===== Provided information

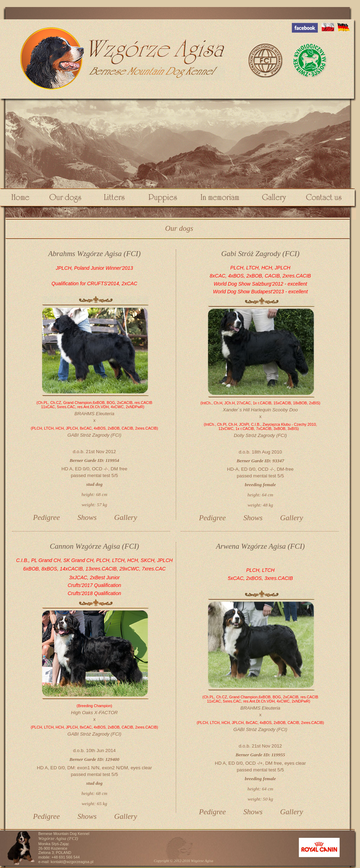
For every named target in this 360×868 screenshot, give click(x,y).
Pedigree (46, 517)
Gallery (126, 517)
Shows (87, 517)
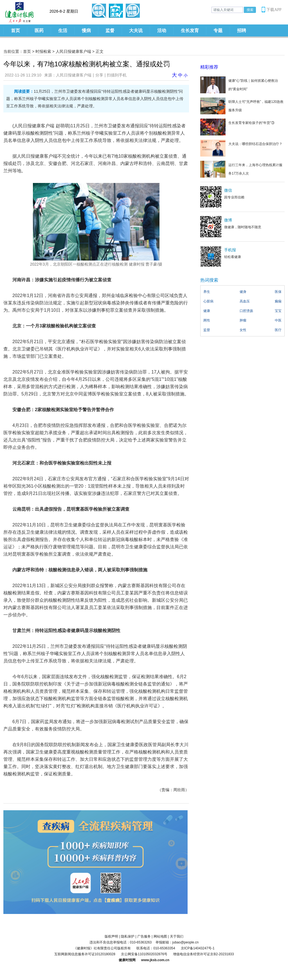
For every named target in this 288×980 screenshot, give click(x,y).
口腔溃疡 (246, 311)
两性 (206, 320)
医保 (278, 292)
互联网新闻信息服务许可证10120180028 (85, 954)
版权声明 (111, 936)
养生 (206, 292)
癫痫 (278, 301)
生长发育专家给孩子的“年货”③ (251, 123)
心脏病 (208, 301)
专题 (218, 30)
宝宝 (278, 311)
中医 (278, 320)
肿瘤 (243, 320)
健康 (206, 311)
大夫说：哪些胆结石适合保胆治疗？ (255, 144)
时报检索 (43, 51)
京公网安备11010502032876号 (144, 954)
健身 (243, 292)
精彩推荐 (209, 67)
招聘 (242, 30)
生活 (62, 30)
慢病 (86, 30)
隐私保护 (128, 936)
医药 (39, 30)
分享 (99, 75)
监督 (110, 30)
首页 (15, 30)
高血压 (245, 301)
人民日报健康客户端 (73, 51)
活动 (162, 30)
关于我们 (176, 936)
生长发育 (190, 30)
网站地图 (160, 936)
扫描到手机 (117, 75)
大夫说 (136, 30)
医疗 (278, 330)
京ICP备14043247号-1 (198, 948)
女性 (243, 330)
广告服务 (144, 936)
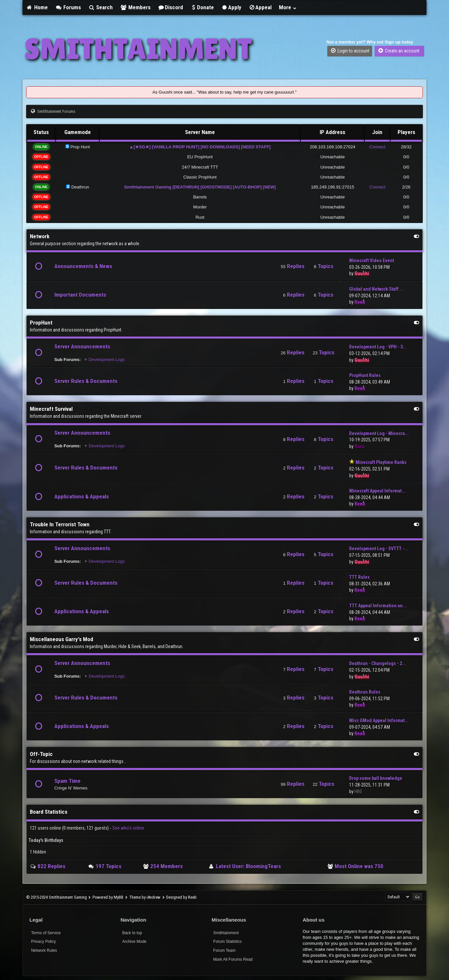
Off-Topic (41, 754)
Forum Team (224, 950)
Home (37, 7)
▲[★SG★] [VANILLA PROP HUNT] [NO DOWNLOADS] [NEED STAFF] (200, 147)
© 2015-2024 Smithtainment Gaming (57, 897)
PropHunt (41, 323)
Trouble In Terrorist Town (60, 524)
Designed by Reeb (181, 897)
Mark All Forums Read (233, 959)
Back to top (132, 933)
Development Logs (107, 360)
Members (135, 7)
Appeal (260, 7)
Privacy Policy (43, 942)
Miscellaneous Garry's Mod (62, 639)
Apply (231, 7)
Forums (68, 7)
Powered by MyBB (108, 897)
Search (100, 7)
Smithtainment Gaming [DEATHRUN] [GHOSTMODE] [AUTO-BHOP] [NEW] (200, 187)
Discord (170, 7)
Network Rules (44, 950)
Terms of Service (46, 933)
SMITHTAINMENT (138, 49)
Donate (202, 7)
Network (40, 236)
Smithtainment (226, 933)
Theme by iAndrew (145, 897)
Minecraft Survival (51, 409)
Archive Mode (134, 942)
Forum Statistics (227, 942)
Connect (378, 147)
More (288, 7)
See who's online (128, 828)
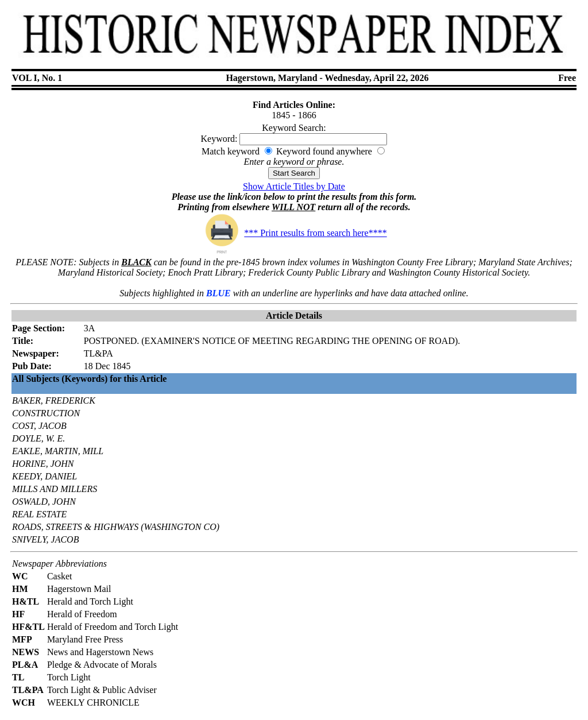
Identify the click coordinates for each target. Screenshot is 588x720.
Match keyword (230, 151)
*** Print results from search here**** (293, 233)
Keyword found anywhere (324, 151)
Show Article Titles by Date (294, 186)
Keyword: (219, 138)
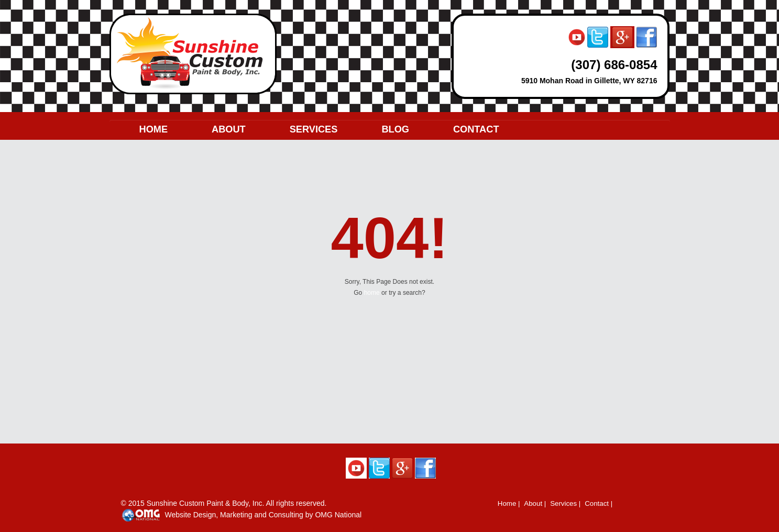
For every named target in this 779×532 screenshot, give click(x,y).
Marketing (236, 515)
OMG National (338, 515)
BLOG (395, 129)
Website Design (191, 515)
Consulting (286, 515)
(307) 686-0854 (614, 64)
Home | (509, 503)
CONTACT (476, 129)
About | (535, 503)
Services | (565, 503)
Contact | (598, 503)
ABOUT (228, 129)
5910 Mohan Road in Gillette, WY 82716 (589, 81)
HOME (153, 129)
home (372, 293)
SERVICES (314, 129)
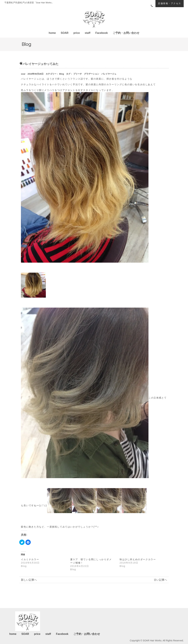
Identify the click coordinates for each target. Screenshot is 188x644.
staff (88, 33)
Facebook (101, 33)
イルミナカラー (30, 559)
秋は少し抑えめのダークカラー (138, 559)
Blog (62, 74)
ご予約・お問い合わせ (126, 33)
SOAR (65, 33)
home (52, 33)
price (77, 33)
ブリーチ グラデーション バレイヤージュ (95, 74)
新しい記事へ (29, 580)
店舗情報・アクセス (170, 4)
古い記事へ (160, 580)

==========

*Work to be completed*. Find every row above that contains the word "target", and copy each of those rows in full.

*Reply*.
For every named target in this 360×868 screenshot, give click(x,y).
For every named target in this 288×980 screenshot, give click(x,y).
Identify the click coordinates for each target. Screenshot is 588x720.
For every named target in this 779×532 screenshot, give click(x,y).
Identify the click coordinates for each target. Screenshot is 188x644.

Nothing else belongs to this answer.